======== Supplied records ========

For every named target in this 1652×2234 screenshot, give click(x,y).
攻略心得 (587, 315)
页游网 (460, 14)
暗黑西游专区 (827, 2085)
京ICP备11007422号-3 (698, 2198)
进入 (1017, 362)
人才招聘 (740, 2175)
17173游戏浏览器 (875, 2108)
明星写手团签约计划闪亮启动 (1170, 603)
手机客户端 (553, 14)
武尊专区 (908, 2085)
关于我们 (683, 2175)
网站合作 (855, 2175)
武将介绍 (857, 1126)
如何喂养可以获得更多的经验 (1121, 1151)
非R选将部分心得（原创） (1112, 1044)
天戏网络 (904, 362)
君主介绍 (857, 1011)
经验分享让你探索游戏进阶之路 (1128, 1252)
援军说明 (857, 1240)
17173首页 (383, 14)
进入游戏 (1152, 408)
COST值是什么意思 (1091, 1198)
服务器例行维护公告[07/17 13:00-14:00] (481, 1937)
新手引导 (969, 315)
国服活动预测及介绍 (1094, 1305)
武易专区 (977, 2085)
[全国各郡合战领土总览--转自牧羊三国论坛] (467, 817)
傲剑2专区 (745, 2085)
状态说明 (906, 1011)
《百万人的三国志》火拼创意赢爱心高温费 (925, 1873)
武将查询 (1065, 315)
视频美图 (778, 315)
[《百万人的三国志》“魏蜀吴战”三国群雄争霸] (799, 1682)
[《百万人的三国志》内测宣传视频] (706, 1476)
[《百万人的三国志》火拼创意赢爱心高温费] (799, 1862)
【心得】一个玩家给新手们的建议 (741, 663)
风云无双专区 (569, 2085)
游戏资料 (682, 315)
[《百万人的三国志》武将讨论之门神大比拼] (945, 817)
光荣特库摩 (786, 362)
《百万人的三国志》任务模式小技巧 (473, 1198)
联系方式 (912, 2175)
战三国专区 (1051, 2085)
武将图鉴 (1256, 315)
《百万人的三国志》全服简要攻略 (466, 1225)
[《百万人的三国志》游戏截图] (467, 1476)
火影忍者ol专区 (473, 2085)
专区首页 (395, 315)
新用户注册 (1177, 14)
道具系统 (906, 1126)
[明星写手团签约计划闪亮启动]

========
======== Supplied records ========

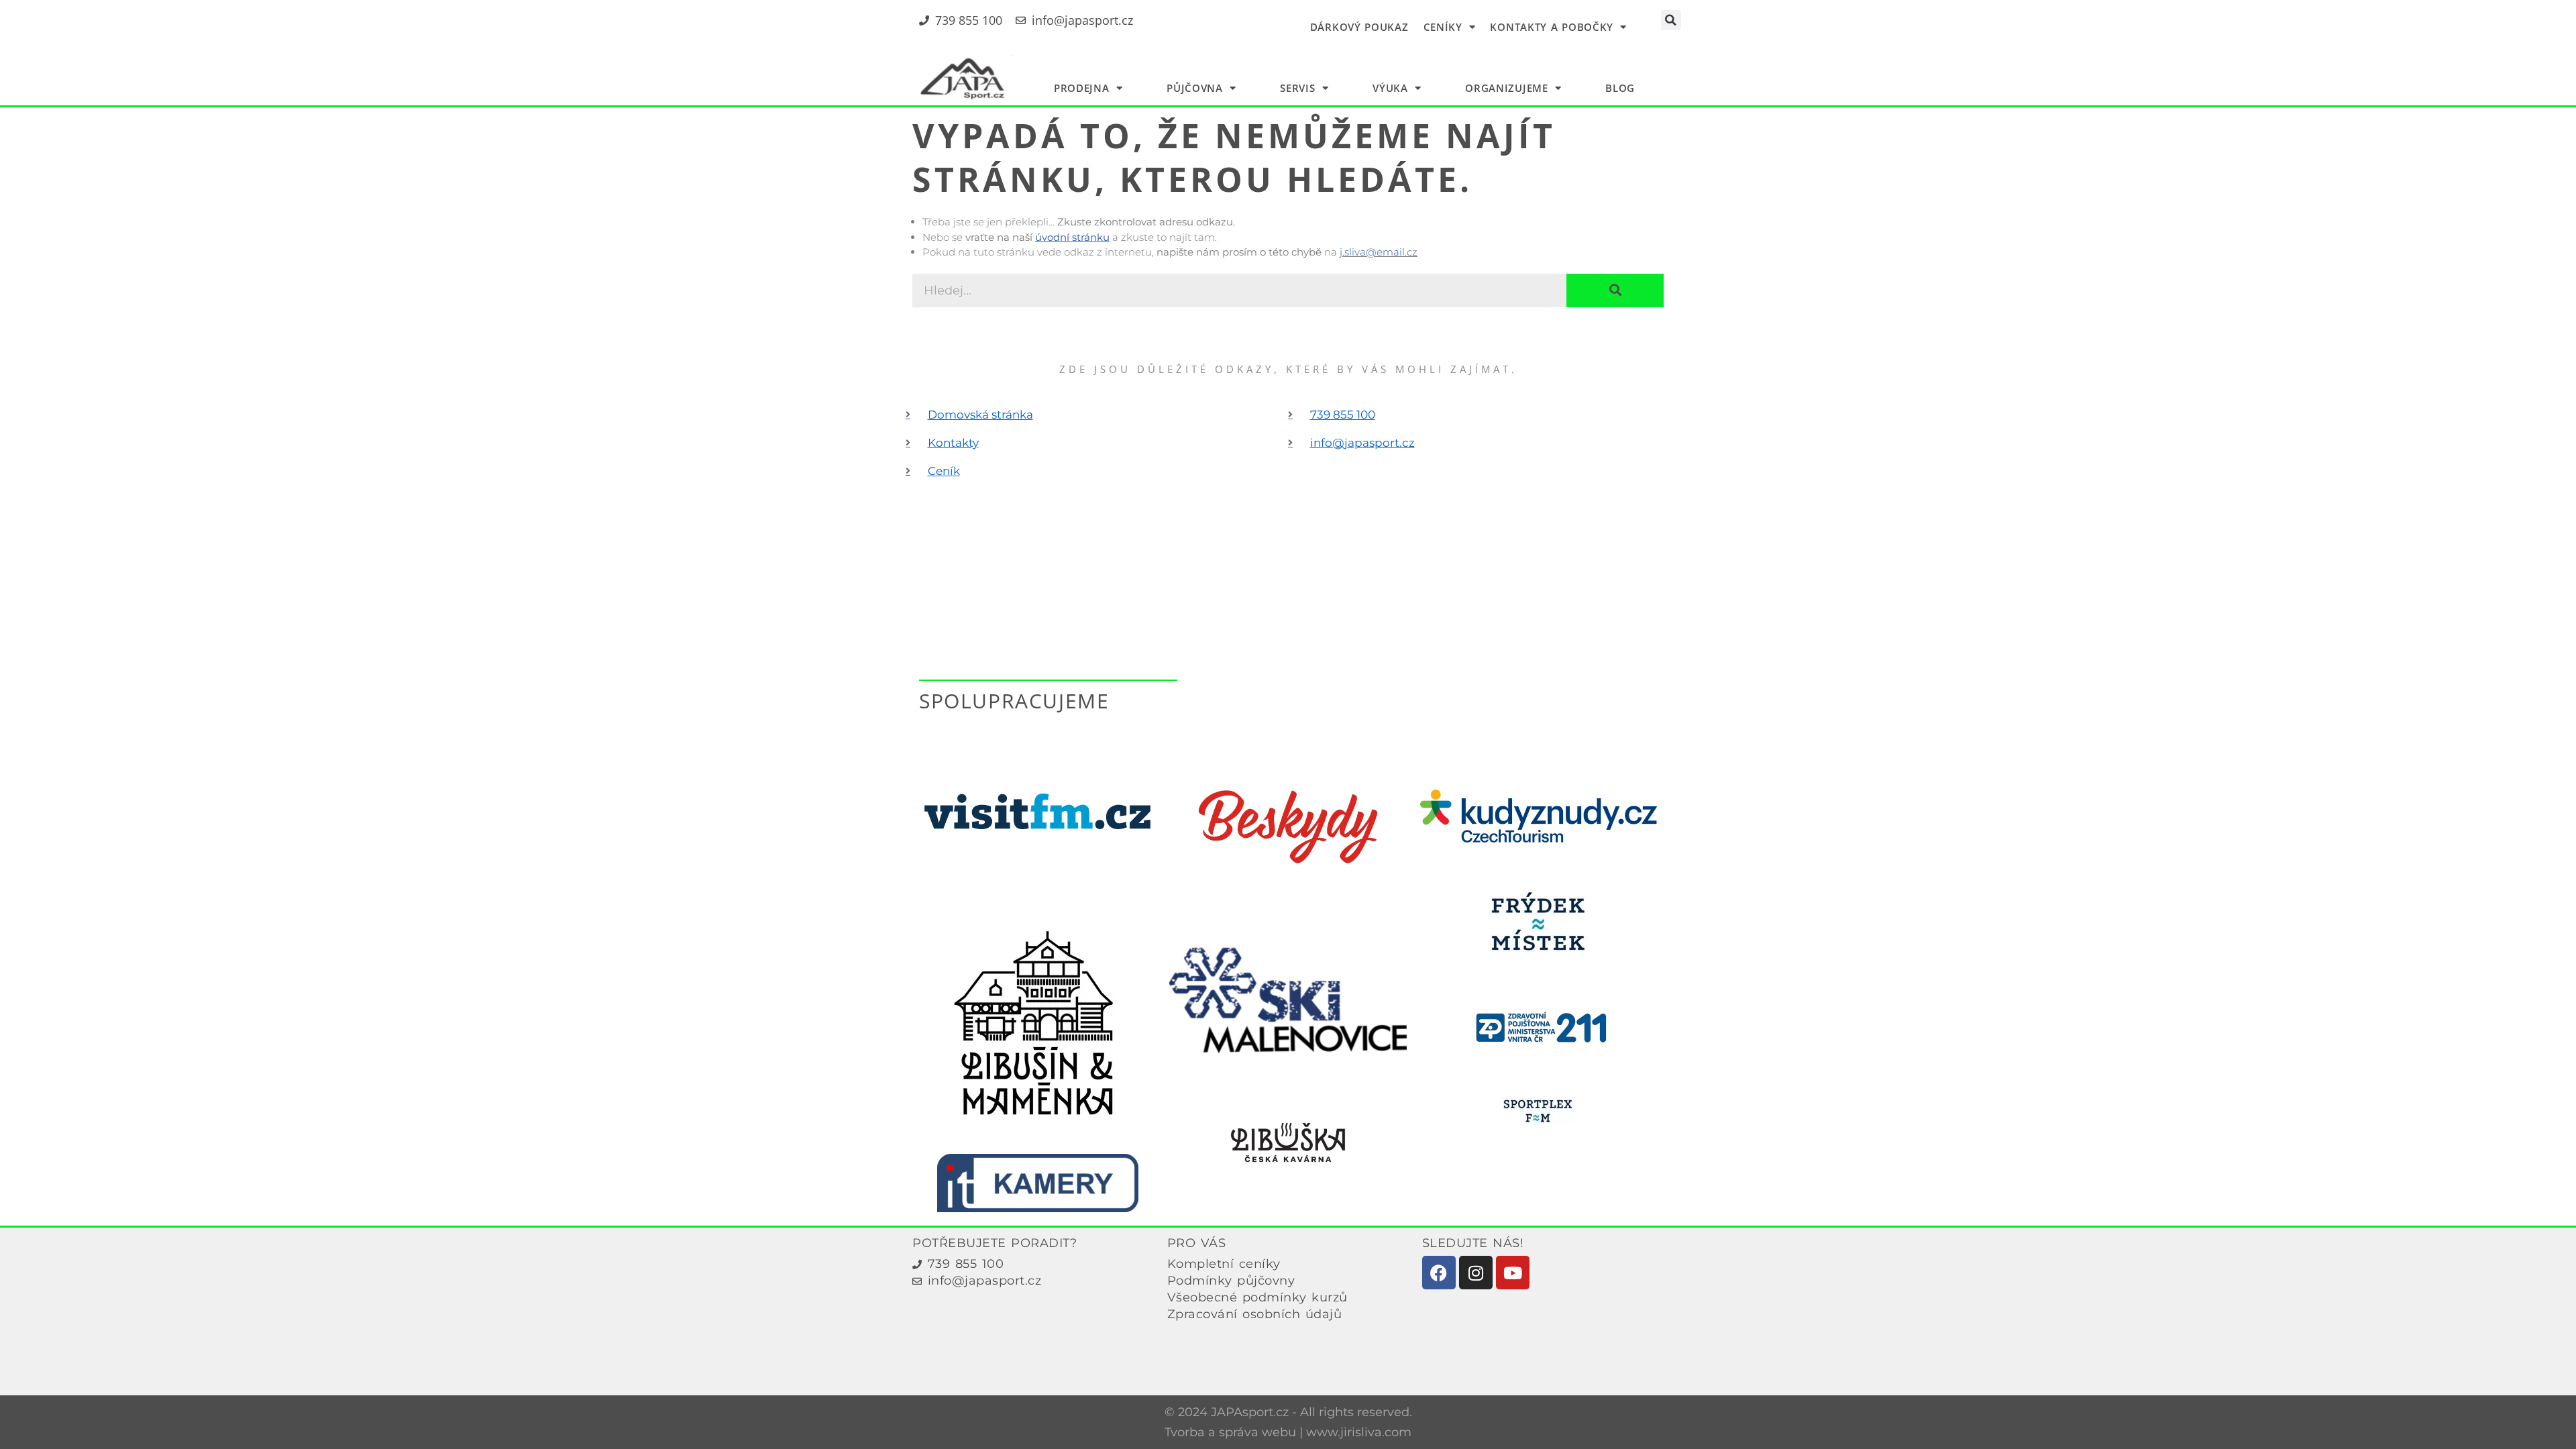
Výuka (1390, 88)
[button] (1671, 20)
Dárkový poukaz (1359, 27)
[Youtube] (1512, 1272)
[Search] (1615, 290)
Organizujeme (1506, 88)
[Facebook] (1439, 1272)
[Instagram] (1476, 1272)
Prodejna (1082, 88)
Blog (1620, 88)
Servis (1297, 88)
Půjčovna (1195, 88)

========

=== Assigned task ===
In the entries above, find the line with "For every named" and the line with "非R选将部分心得（原创） (1112, 1044)", then set down exactly those two and every line between them, nothing else.

=== Result for this task ===
For every named target in this 1652×2234 screenshot, give click(x,y).
攻略心得 (587, 315)
页游网 (460, 14)
暗黑西游专区 (827, 2085)
京ICP备11007422号-3 (698, 2198)
进入 (1017, 362)
人才招聘 (740, 2175)
17173游戏浏览器 (875, 2108)
明星写手团签约计划闪亮启动 (1170, 603)
手机客户端 (553, 14)
武尊专区 (908, 2085)
关于我们 (683, 2175)
网站合作 (855, 2175)
武将介绍 (857, 1126)
如何喂养可以获得更多的经验 (1121, 1151)
非R选将部分心得（原创） (1112, 1044)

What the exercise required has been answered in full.